BEGIN Supplied records
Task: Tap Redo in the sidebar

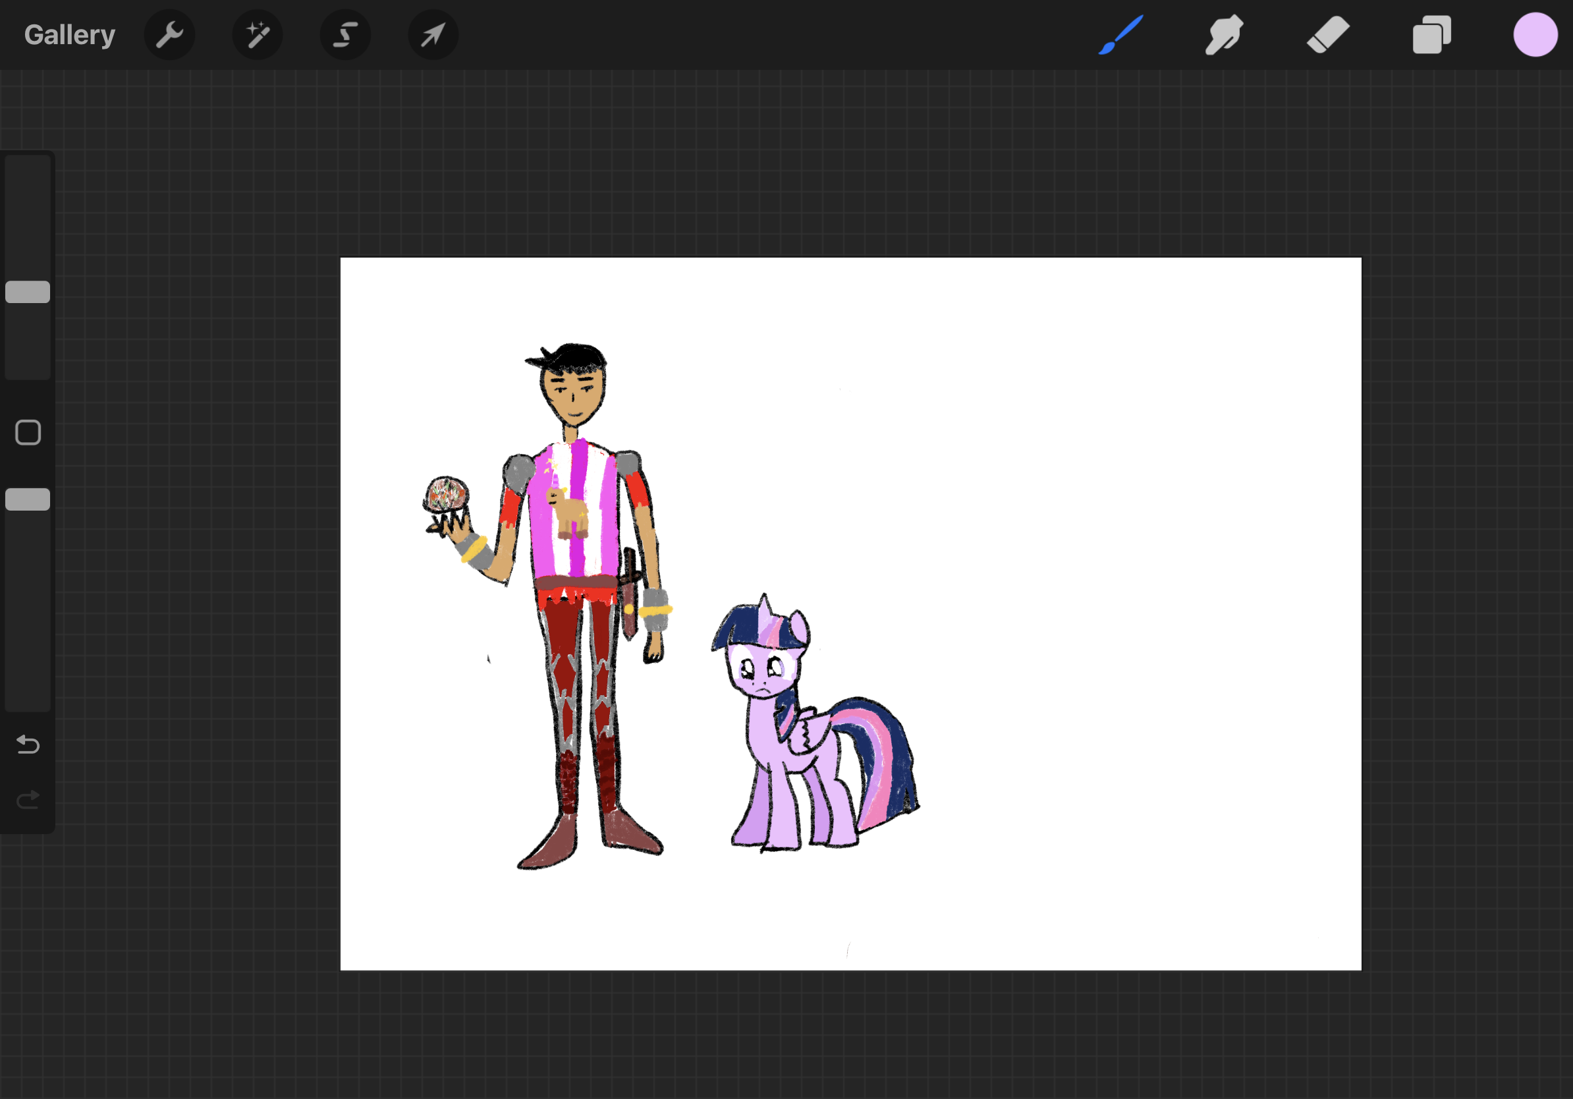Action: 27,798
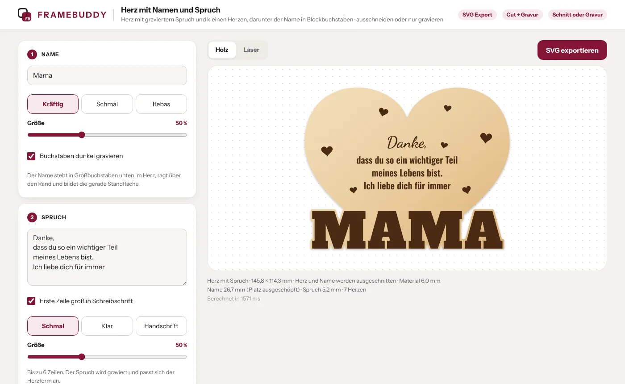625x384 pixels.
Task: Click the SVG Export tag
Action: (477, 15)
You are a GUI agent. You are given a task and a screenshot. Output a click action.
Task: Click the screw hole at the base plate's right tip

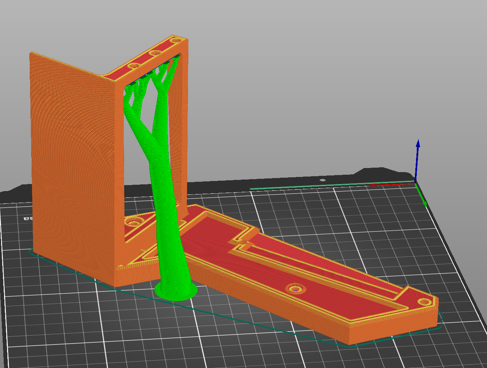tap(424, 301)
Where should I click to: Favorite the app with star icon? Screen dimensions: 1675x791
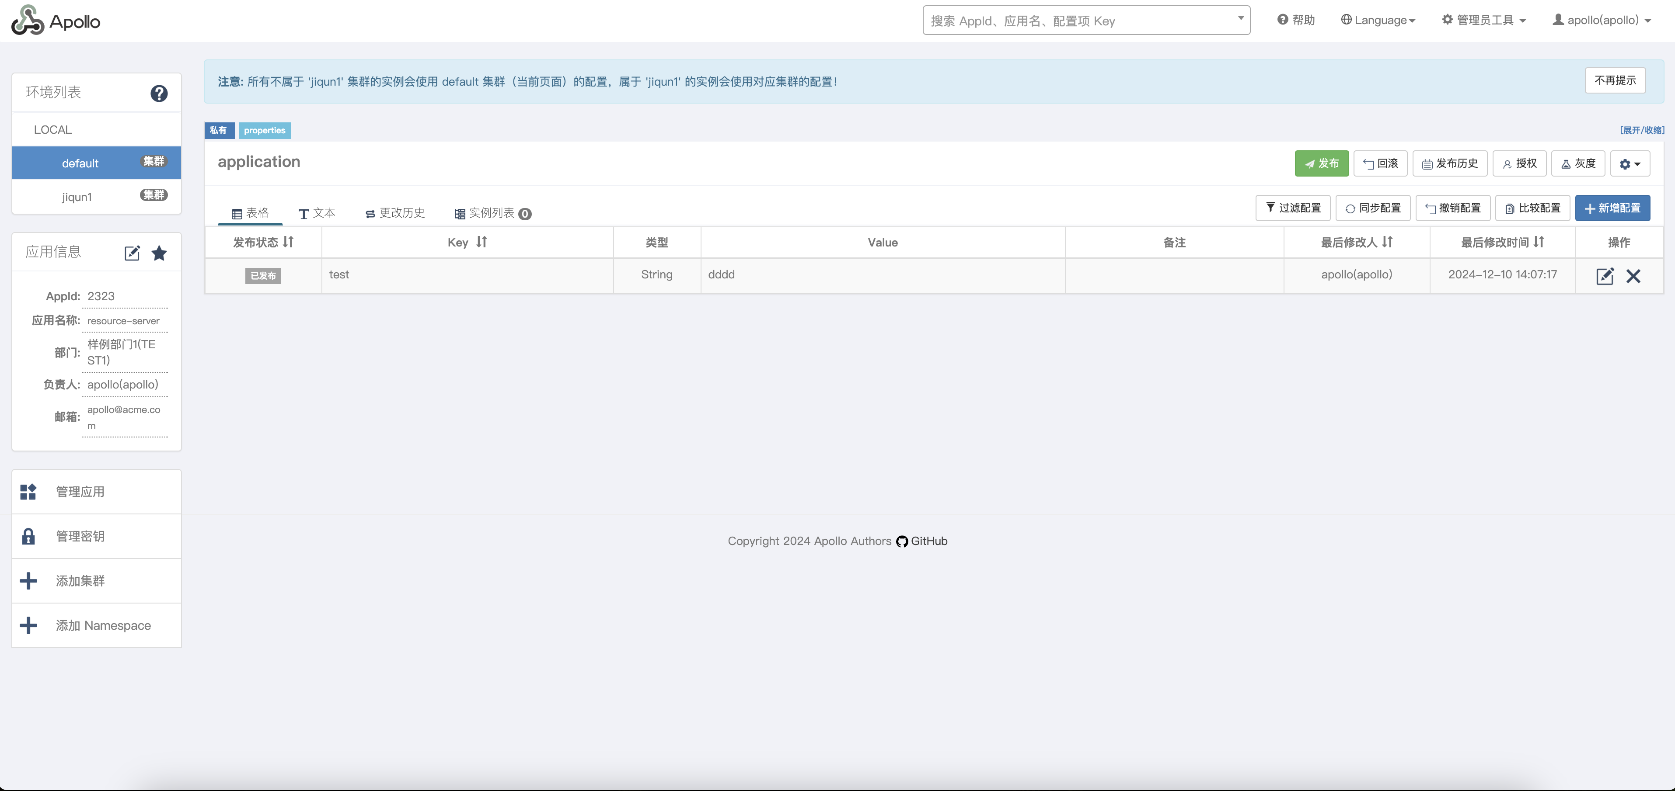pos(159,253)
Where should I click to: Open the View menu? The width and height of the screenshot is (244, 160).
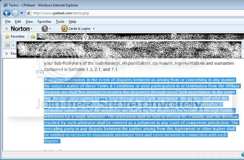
END Supplied records
BEGIN Supplied records
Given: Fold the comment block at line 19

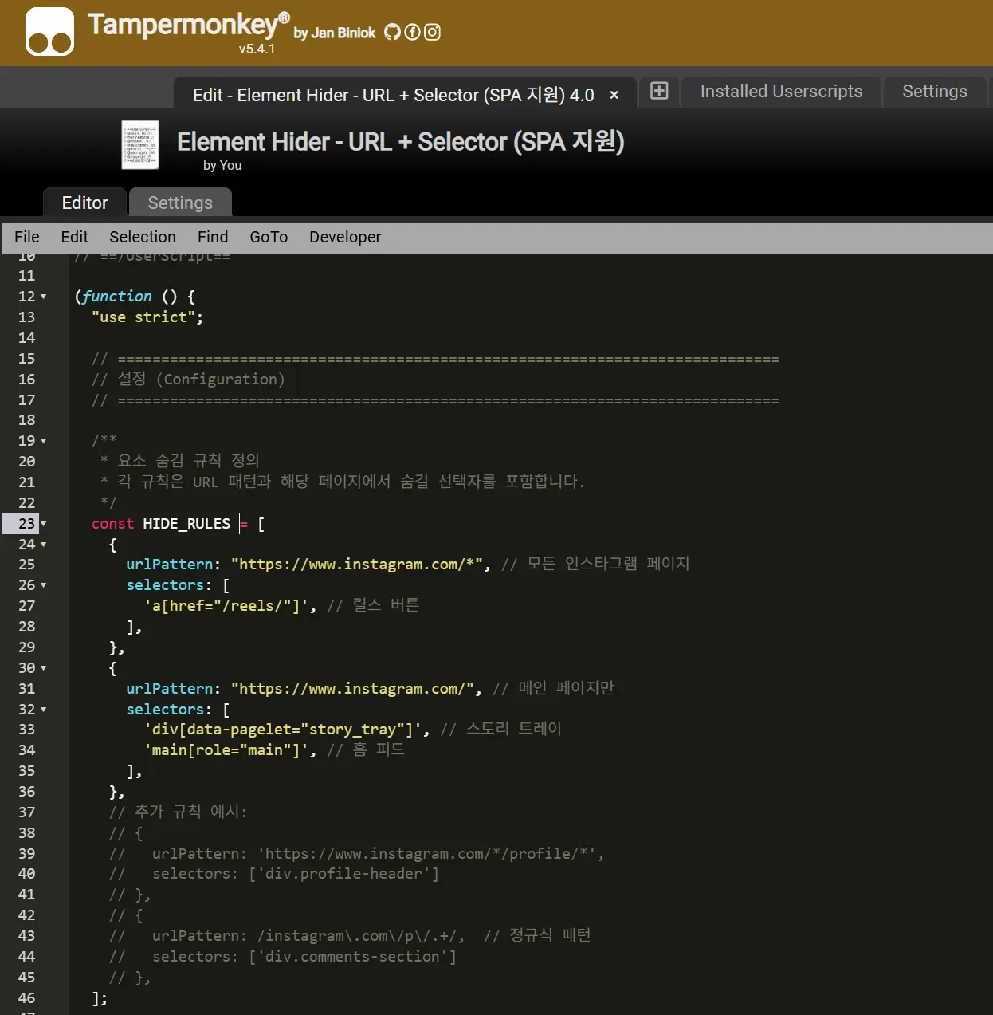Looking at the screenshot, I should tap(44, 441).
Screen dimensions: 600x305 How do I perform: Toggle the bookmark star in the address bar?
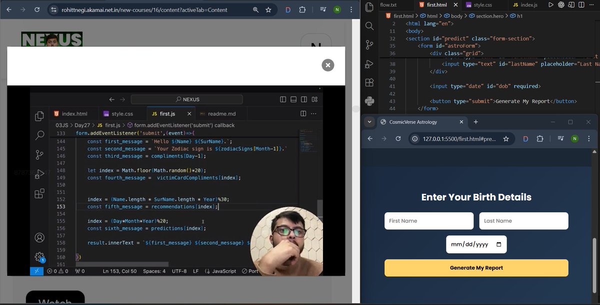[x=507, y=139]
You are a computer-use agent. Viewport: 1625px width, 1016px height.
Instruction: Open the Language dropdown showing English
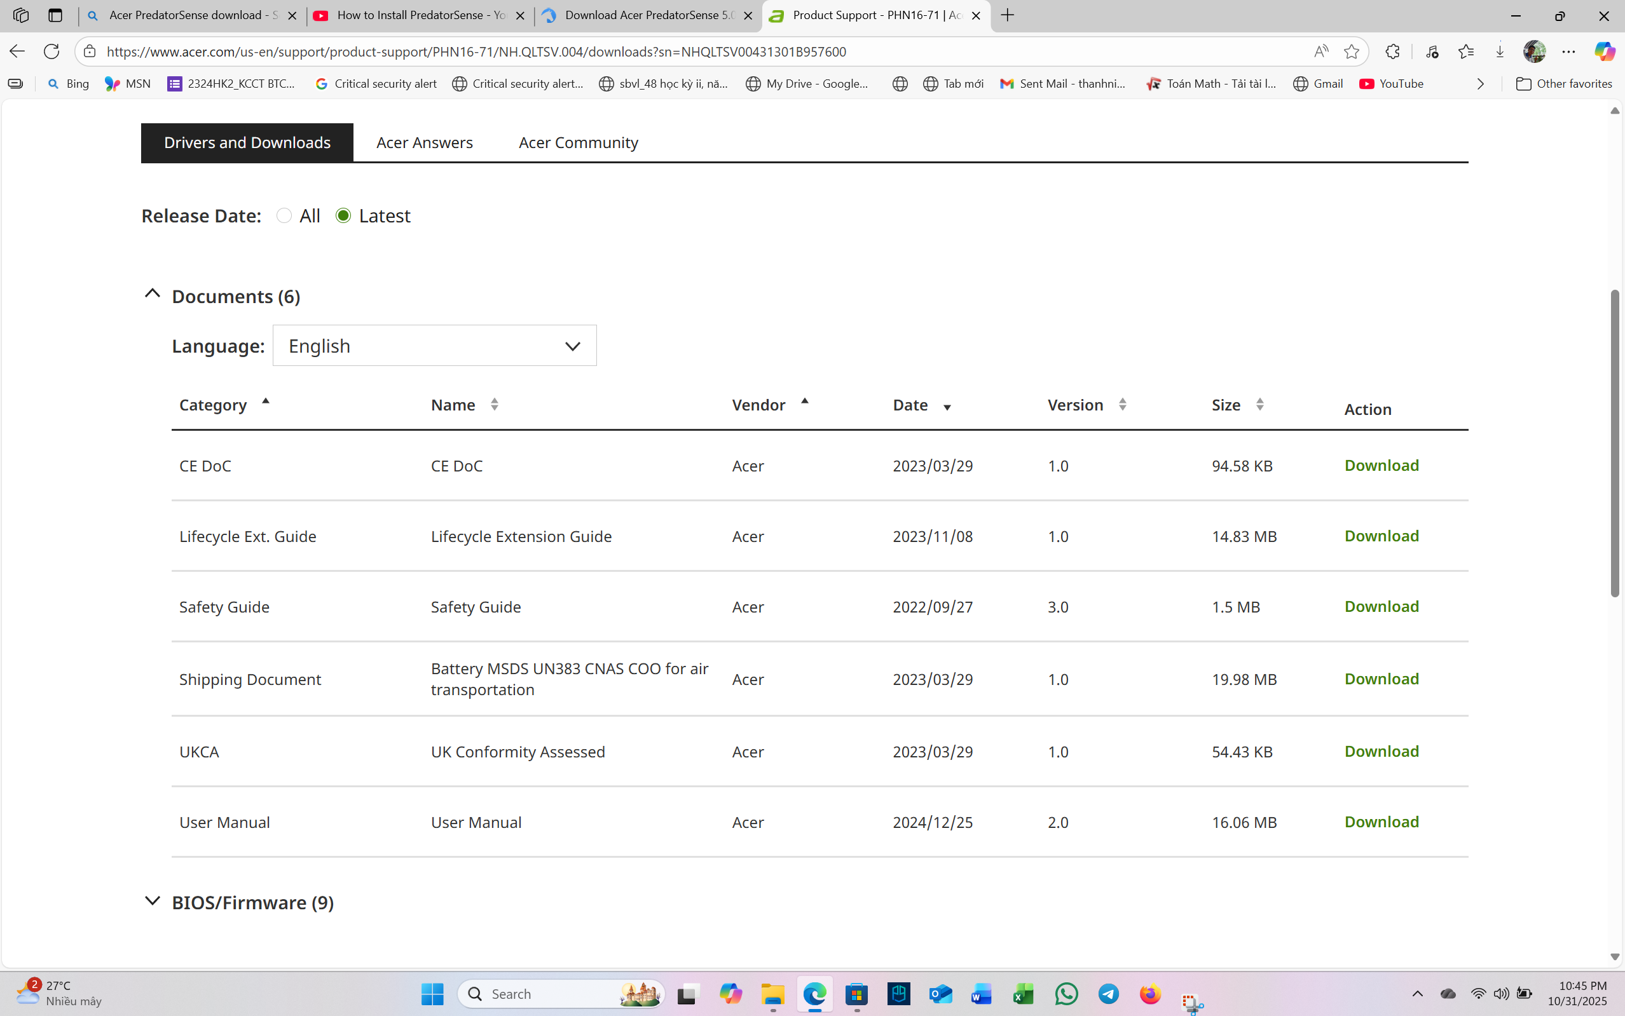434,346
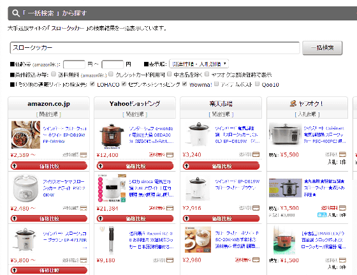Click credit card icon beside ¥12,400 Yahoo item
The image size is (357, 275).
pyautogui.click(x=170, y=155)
END Supplied records
▸ The exercise:
Please present the part that opens with the line containing "Task: Tap Redo in the sidebar" and closes with the line containing "Where should I click to: Open" as a numbered list, skipping blank lines and leaving the pictures out.

▸ Answer:
1. Task: Tap Redo in the sidebar
2. Action: 27,798
3. 625x384 pixels.
4. Task: Click the SVG Export tag
5. Action: (477, 15)
6. You are a GUI agent. You are given a task and a screenshot. Output a click action.
7. Task: Click the screw hole at the base plate's right tip
8. tap(424, 301)
9. Where should I click to: Favorite the app with star icon? Screen dimensions: 1675x791
10. pos(159,253)
11. Where should I click to: Open the View menu? The width and height of the screenshot is (244, 160).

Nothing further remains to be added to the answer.